0%

CUDA No process found but GPU memory occupied

Problem

when typing nvidia-smi, we find there is GPU memory occupied (See Red Boxes), but we cannot see any relevant process on that GPU (See Orange Boxes).

problem

Possible Answer

This can be caused by torch.distributed and other multi-processing CUDA programs. When the main process terminated, the background process still alive, not killed.

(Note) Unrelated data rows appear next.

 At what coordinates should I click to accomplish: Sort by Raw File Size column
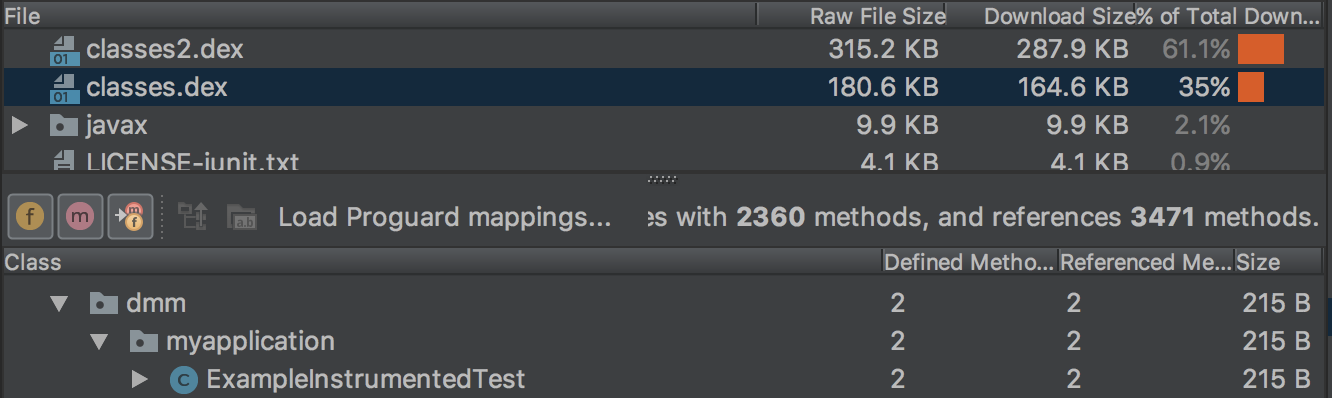click(851, 16)
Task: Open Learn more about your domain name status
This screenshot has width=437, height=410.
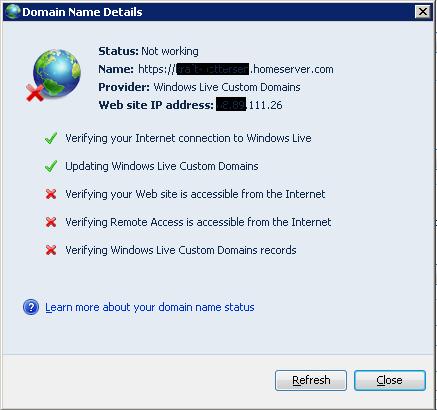Action: point(150,307)
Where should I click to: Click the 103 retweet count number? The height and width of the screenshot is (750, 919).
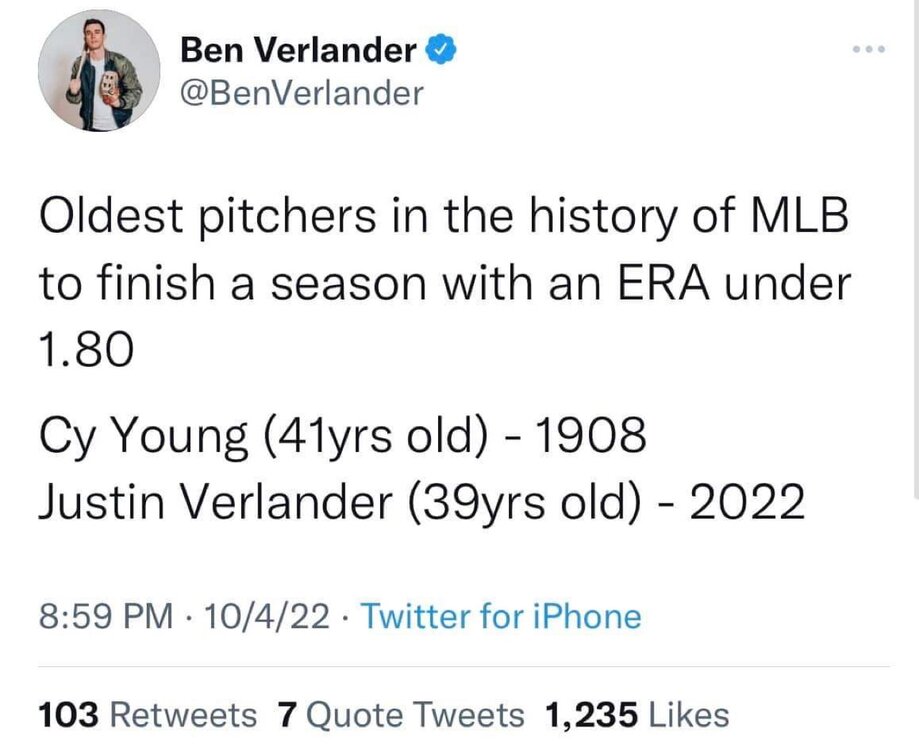coord(67,714)
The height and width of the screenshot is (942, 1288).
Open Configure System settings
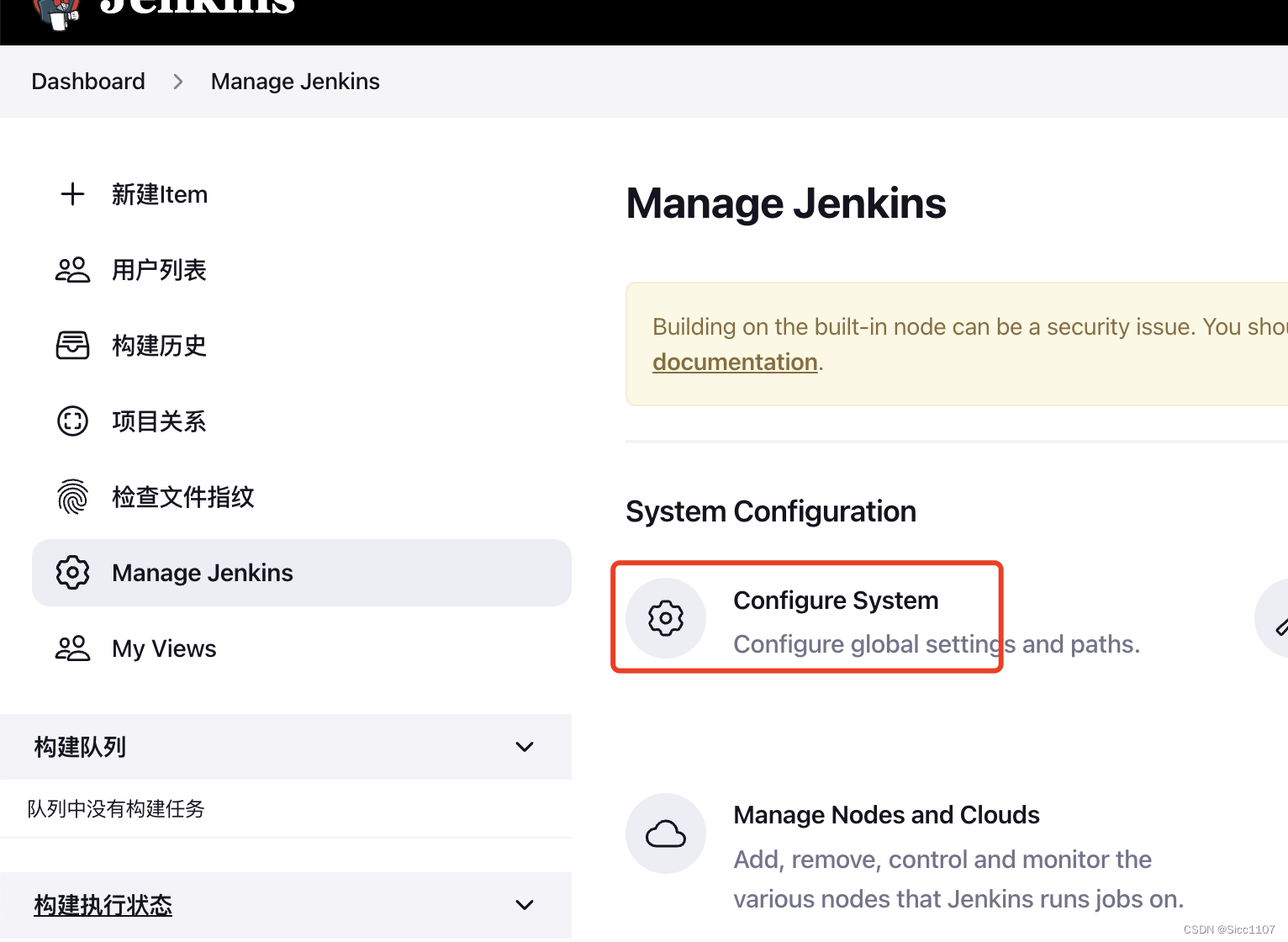click(x=836, y=601)
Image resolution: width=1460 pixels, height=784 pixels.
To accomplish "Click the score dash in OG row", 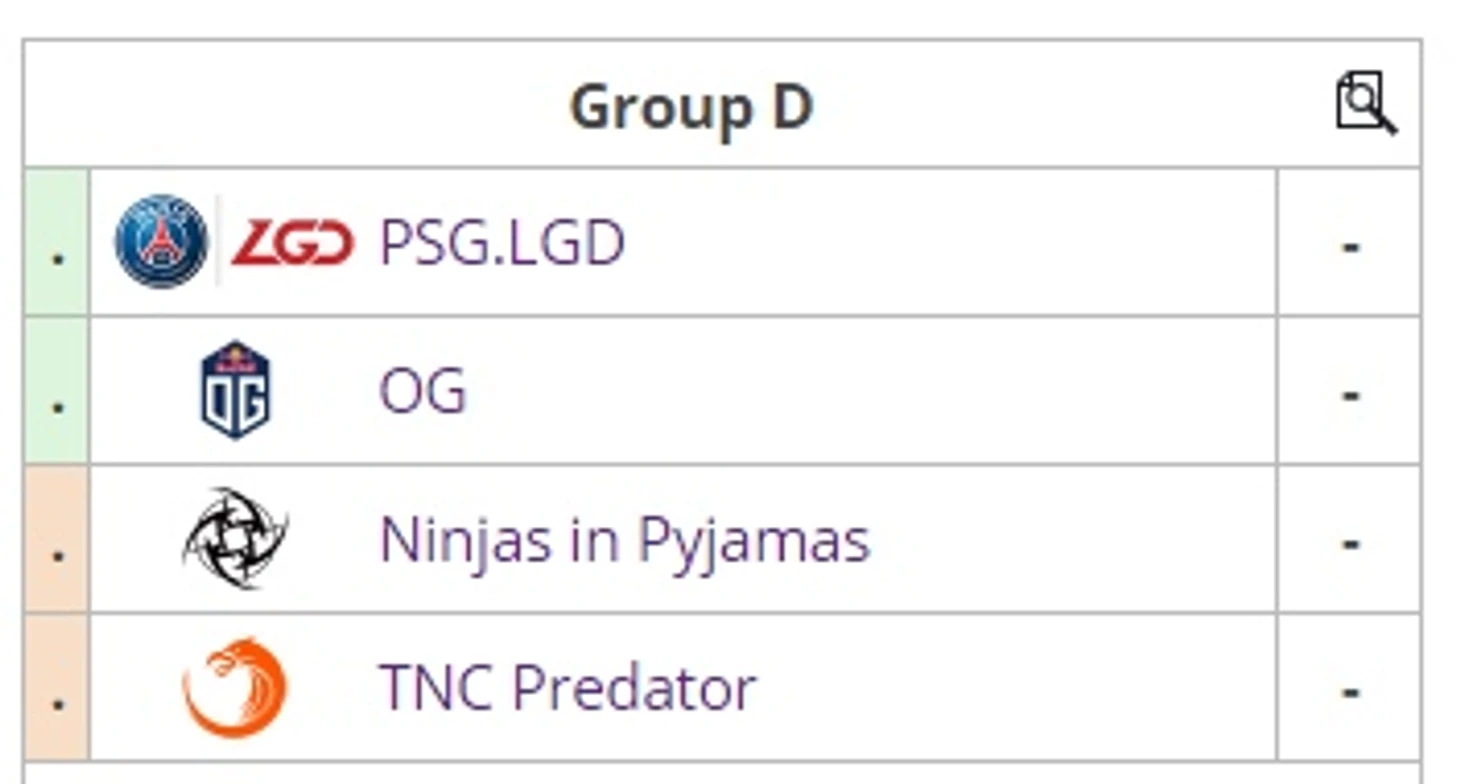I will coord(1349,393).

  1. To figure which processes used the GPU, we can use the following command:
1
2
3
4
5
6
7
8
9
fuser -v /dev/nvidia<id>
# OUTPUT
Users PID Command
/dev/nvidia5: XXXXXX 14701 F...m python
XXXXXX 14703 F...m python
XXXXXX 14705 F...m python
XXXXXX 14706 F...m python
XXXXXX 37041 F...m python
XXXXXX 37053 F...m python

This will list all of the processes that use GPU. Note that if this is executed from a normal user, then only the user’s processes displayed. If this is executed from root, then all user’s relevant processes will be displayed.

  1. Then use the following command to kill the process shown above.
1
kill -9 [PID]

That will kill the process on the GPU. After killing the processes, you will find the GPU memory is freed. If still occupied, this may be caused by other users. You need to ask other users/administrators to kill it manually.